Currently, the southwestern U.S. and the central plains face a less than 12% chance of experiencing a megadrought, the scientists say. In the future, if greenhouse gases continue to rise at a high rate (i.e., atmospheric CO2 concentrations of about 1,370 parts per million by 2100), the risk for a megadrought in this region during 2050 to 2100 could skyrocket to 80% or greater. Even if greenhouse gas emissions were kept to more moderate levels, the risk for a megadrought may still be as high as 60%.
To estimate risks for future megadroughts, the scientists used 17 different climate models to project future changes in temperature, precipitation, evaporation, and soil moisture. The projections for drier conditions were very robust across the multiple modeling results. In general, future droughts will likely be driven by some combination of reduced precipitation and increased evaporation, both of which reduce soil moisture, but the intensity of each these drivers is expected to vary from region to region.

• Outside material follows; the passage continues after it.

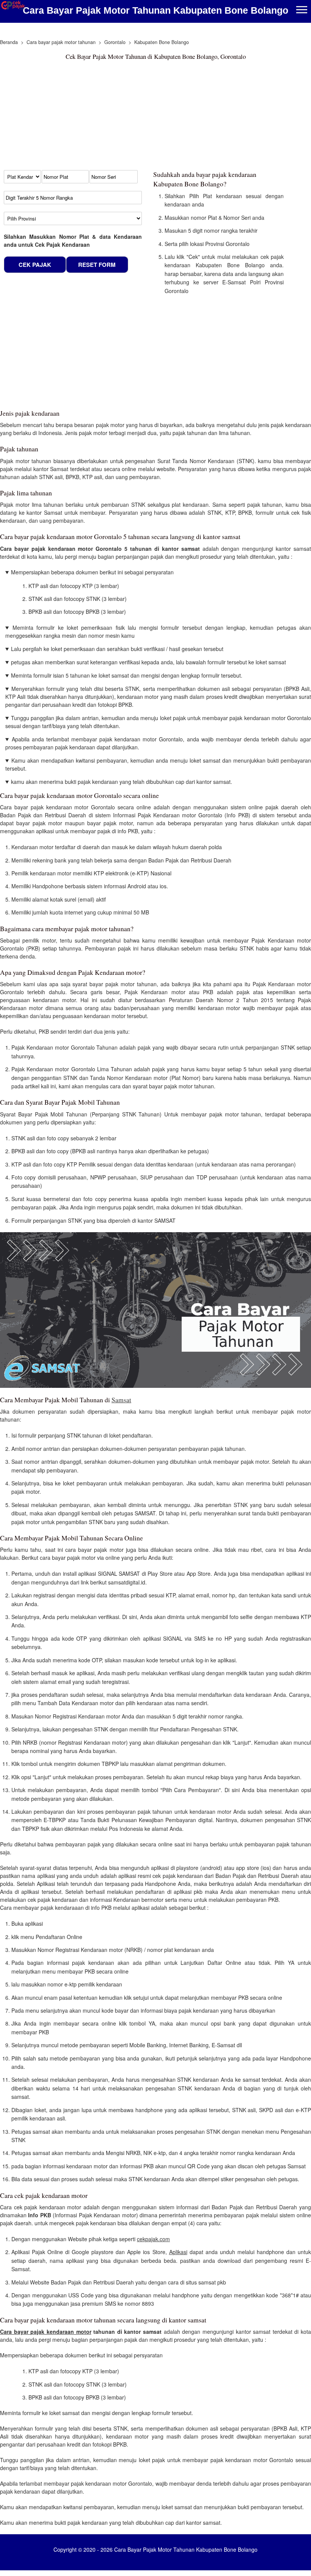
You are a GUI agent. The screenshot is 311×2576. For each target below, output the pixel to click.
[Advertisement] (142, 117)
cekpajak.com (153, 2239)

Benjamin Cook, lead author of the new study and climate scientist at NASA’s Goddard Institute for Space Studies, commented on the findings in a press release. He said:
Natural droughts like the 1930s Dust Bowl and the current drought in the Southwest have historically lasted maybe a decade or a little less. What these results are saying is we’re going to get a drought similar to those events, but it is probably going to last at least 30 to 35 years.
It is unclear how (and if) societies could adapt to the extended water shortages that would accompany a megadrought brought on by climate change.
The research was funded through several grants from the National Aeronautics and Space Administration (NASA), National Science Foundation (NSF), National Oceanic and Atmospheric Administration (NOAA), and Cornell University.
Bottom line: A new study published in the journal Science Advances on February 1, 2015, estimates that the southwestern U.S. and central plains region have a 80% or greater chance of experiencing a megadrought in the latter part of the 21st century if greenhouse gas concentrations continue to rise at a high rate.